In total, 279 eligible participants across five countries participated in the interviews. However, the target sample for each study group could not be realised in all countries (Table 2). While in group 2 (FDU—formerly ATS-dependent users) the recruitment target was exceeded, group 4 (FFU—formerly frequent ATS users) proved difficult to access, especially in Germany and Poland.

Table 2 Sample size by country and study group

The interviews were performed by national experienced expert teams. All interviewers were familiarised with the interview materials prior to data collection, all guidance materials were utilised and translated into the national languages where applicable. The Czech partner engaged three well-experienced qualitative researchers, two on post PhD employment; in Germany, the team comprised of three post PhD and two senior researchers; in the Netherlands, experts comprised two persons with experiences in qualitative interviewing, one with MSc and one PhD; in Poland, the team was led by an assistant professor (15 interviews) supported by one experienced university researcher, two experienced external interviewers and two well-trained university co-workers. For the UK, all interviewers were experienced in qualitative interviewing (two post PhD and one MSc) and completed the National Institute for Health Research Good Clinical Practice training.
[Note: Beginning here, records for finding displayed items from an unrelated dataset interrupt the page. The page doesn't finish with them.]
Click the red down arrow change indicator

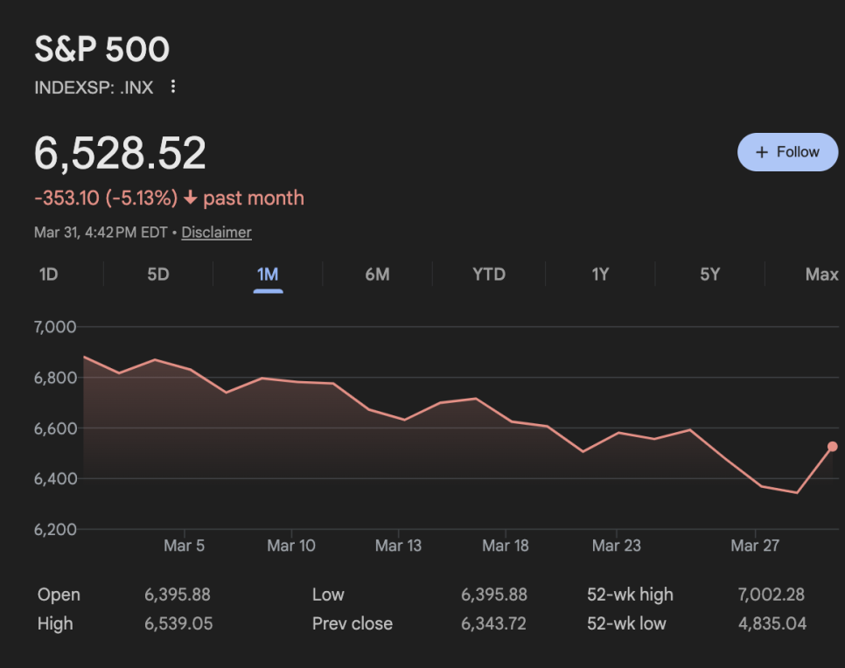(191, 198)
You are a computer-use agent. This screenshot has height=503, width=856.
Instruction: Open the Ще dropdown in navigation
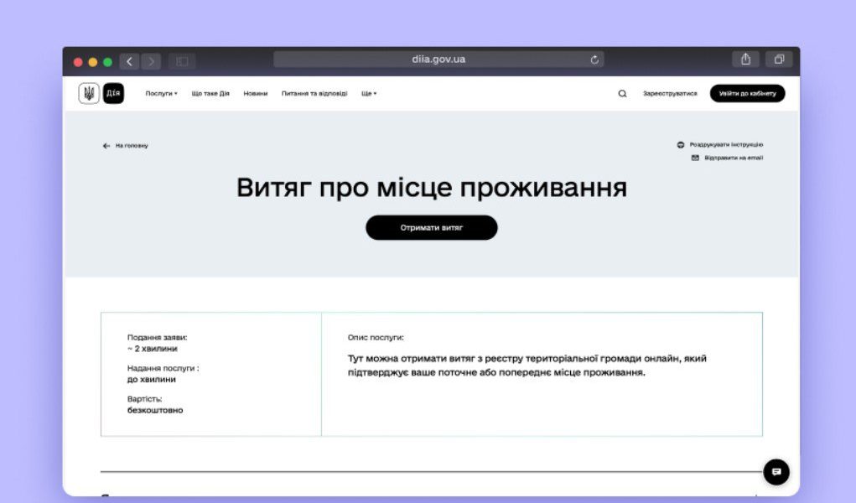(x=366, y=93)
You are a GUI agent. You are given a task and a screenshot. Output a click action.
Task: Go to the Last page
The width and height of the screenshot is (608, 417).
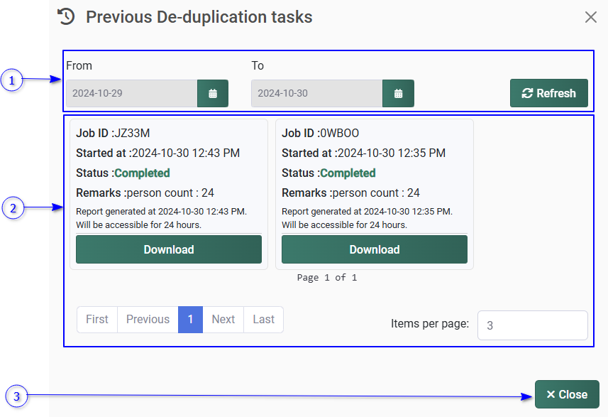(263, 320)
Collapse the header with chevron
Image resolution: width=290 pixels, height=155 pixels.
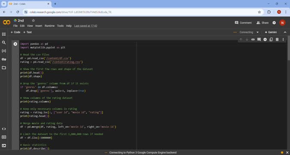pos(285,32)
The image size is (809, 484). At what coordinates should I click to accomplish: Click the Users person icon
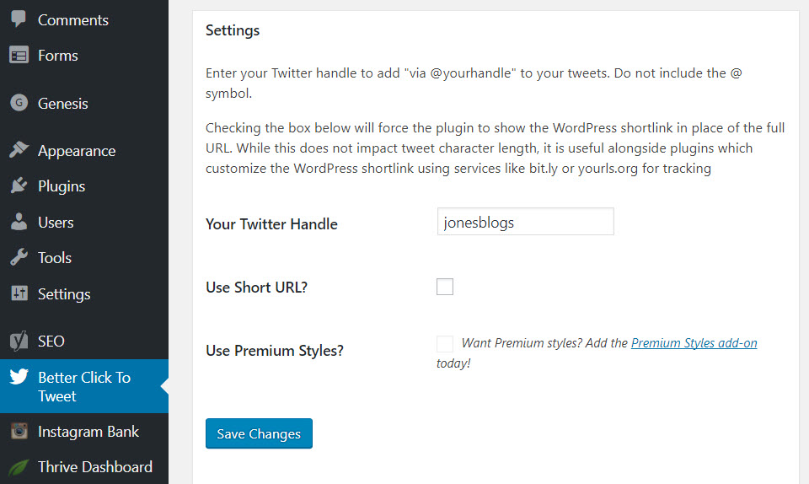(x=19, y=223)
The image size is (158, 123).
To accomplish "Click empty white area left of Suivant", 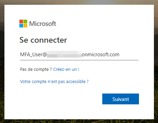I will [x=61, y=99].
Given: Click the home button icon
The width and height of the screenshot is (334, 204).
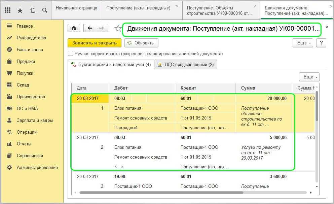Looking at the screenshot, I should pyautogui.click(x=74, y=29).
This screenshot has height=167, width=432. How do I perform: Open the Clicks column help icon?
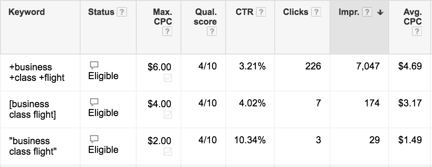[316, 12]
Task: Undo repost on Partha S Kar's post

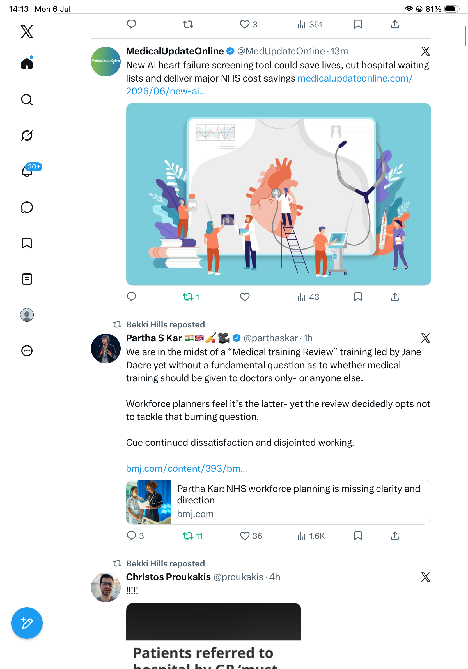Action: pyautogui.click(x=192, y=536)
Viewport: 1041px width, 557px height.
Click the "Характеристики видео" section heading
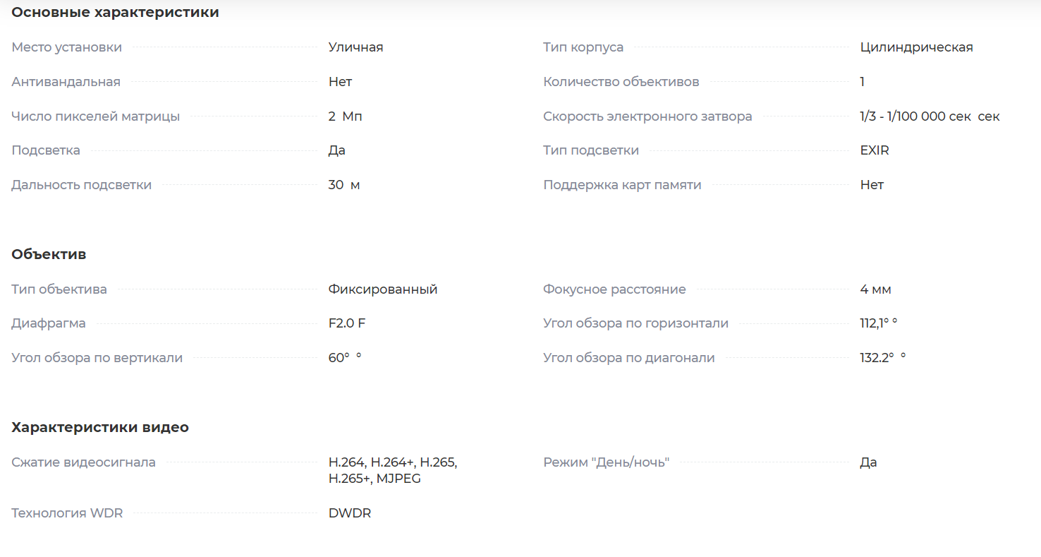(x=100, y=428)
Characteristics of the participants

41.2% of the participants were female, and the mean age of all participants was 31 years (Table 3). On average, exposure and use of ATS first occurred when participants were 18 years old. More than a third of participants had, at some point, been in contact with drug treatment services (39.4%), in particular those from group 1 (currently dependent) and group 2 (formerly dependent). SDS screening scores confirmed that participants in group 1 (currently dependent) and group 2 (formerly dependent) were severely dependent, with mean SDS scores of 7.2 and 7.3, respectively [30]. Overall, 33.9% of the sample had ever used ATS (almost) daily, 43.7% of the ATS users consumed (almost) daily or at least weekly amphetamines within the given time periods, but with huge differences among the groups. Daily or weekly amphetamine use was highest in group 1 (currently dependent) at 80.9%, and lowest in group 5 (non-frequent) at 22.4%. In groups 1 (currently dependent) and 2 (formerly dependent), 21.3% and 30.4% took methamphetamines frequently, but no use was reported from group 5 (non-frequent). Daily or weekly MDMA use was evidence in around 30% of the ATS users, but again, group 5 (non-frequent) had the lowest rate of frequent MDMA use.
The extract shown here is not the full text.